▶ JOBS:
- 1) Decide whether each statement below agrees with the PJAX write-up, answering yes or no and quoting the deciding words of the text: (a) The team learned about SPF at the 2014 Velocity conference. (b) With SPF, markup is rendered on the client. (c) Before the change, every event on the pages was handled through delegation.
- 2) According to the PJAX write-up, which large companies has PJAX worked well for?
- 3) Revise the passage of the PJAX write-up starting at "Moving to SPF" and ending at "on page navigation.", changing "sluggish" to "slow".

▶ DOCUMENT EXTRACT:
Considering the above facts and still wanting to build a seamless experience, we decided to go the PJAX route. PJAX (pushState + AJAX) is a technique that delivers a fast browsing experience, without the SPA overhead. It has worked well for biggies like Twitter and GitHub. When looking to implement a PJAX library, we learned about YouTube’s SPF — Structured Page Fragments— from the 2014 Velocity conference (yes, SPF not SPA; we know it's confusing). A quick dive into SPF indicated it was pretty much what we wanted. Moreover, the contributors to SPF responded promptly to all our queries and enhancement requests, thus enabling us to get started quickly. So what does SPF offer?

  • Application code remains intact: For SPF, we don’t have to change the way we build applications. Also, no specialized client treatment is required. The only change needed was to add a conditional hook (based on a particular request URL param) in our server response pipeline to respond with HTML in JSON format, instead of with standard HTML. This benefit is huge to us, as development teams can build and maintain applications while being agnostic about how client-side navigations might happen.
  • Markup is on server: With SPF, markup is always rendered on the server. Along with the code maintenance benefit, this feature also removes the dependency on client hardware specifically for rendering. Although client machines are getting increasingly powerful, we still have a sizable set of our global users on the lower hardware spectrum whom we need to support. Our previous attempts at client-side rendering for these users were not fruitful. On a side note, we are very interested in trying out React for client-side rendering after initial load.

JavaScript and CSS optimizations 

Moving to SPF provided an opportunity for us to clean up JavaScript and CSS. We did two types of optimization.

  1. JavaScript events: Our pages did not have a standard way of handling events — some were handled at an individual element level and some used delegation. This situation was not ideal, as complex pages were sometimes sluggish because they had tons of events. Now with PJAX, we've brought in a standard:  to widgetize our UI modules and delegate events at the widget container level. This standard has made event handling more efficient. Furthermore, we needed to re-initialize only those widgets that were changed on page navigation.

▶ STORED DATA:
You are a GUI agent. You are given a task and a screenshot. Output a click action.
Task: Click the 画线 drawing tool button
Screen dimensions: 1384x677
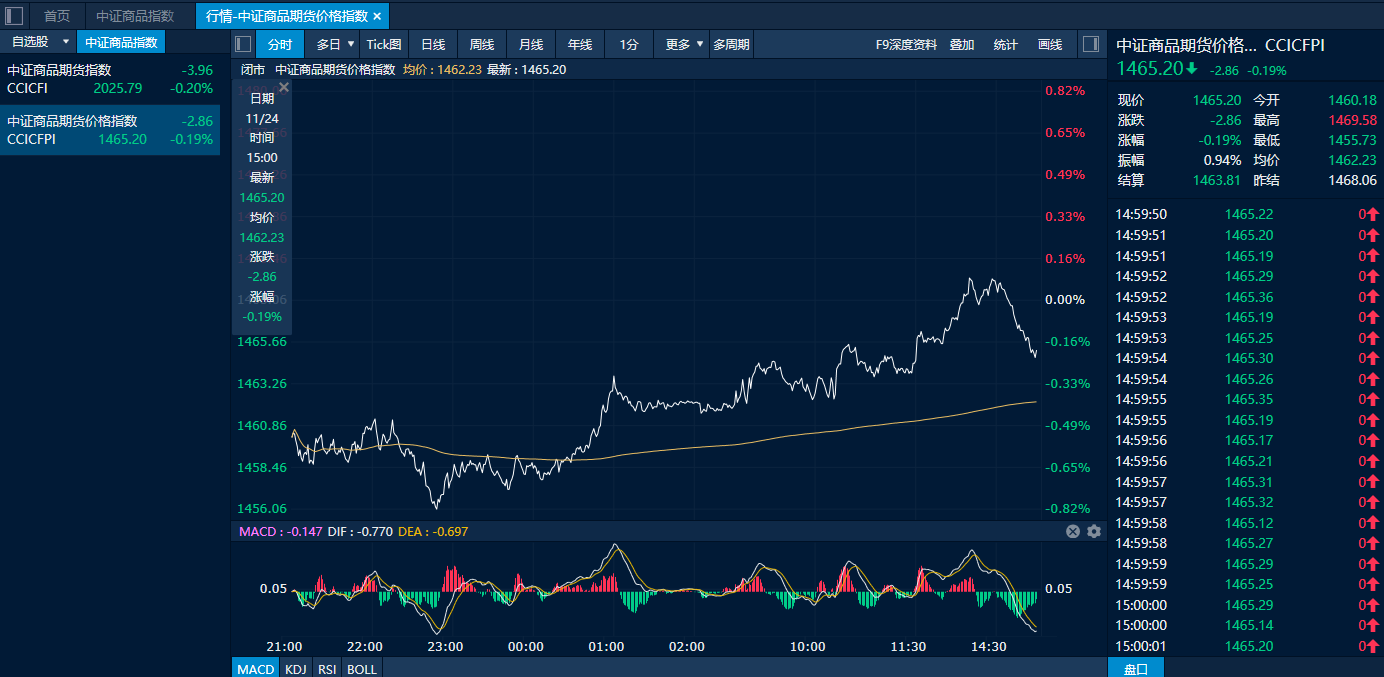[1050, 44]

▶ ANSWERS FOR THE TASKS:
- 1)
(a) Yes: "from the 2014 Velocity conference"
(b) No: "markup is always rendered on the server"
(c) No: "some were handled at an individual element level and some used delegation"

- 2) Twitter and GitHub.

- 3)
Moving to SPF provided an opportunity for us to clean up JavaScript and CSS. We did two types of optimization.

  1. JavaScript events: Our pages did not have a standard way of handling events — some were handled at an individual element level and some used delegation. This situation was not ideal, as complex pages were sometimes slow because they had tons of events. Now with PJAX, we've brought in a standard:  to widgetize our UI modules and delegate events at the widget container level. This standard has made event handling more efficient. Furthermore, we needed to re-initialize only those widgets that were changed on page navigation.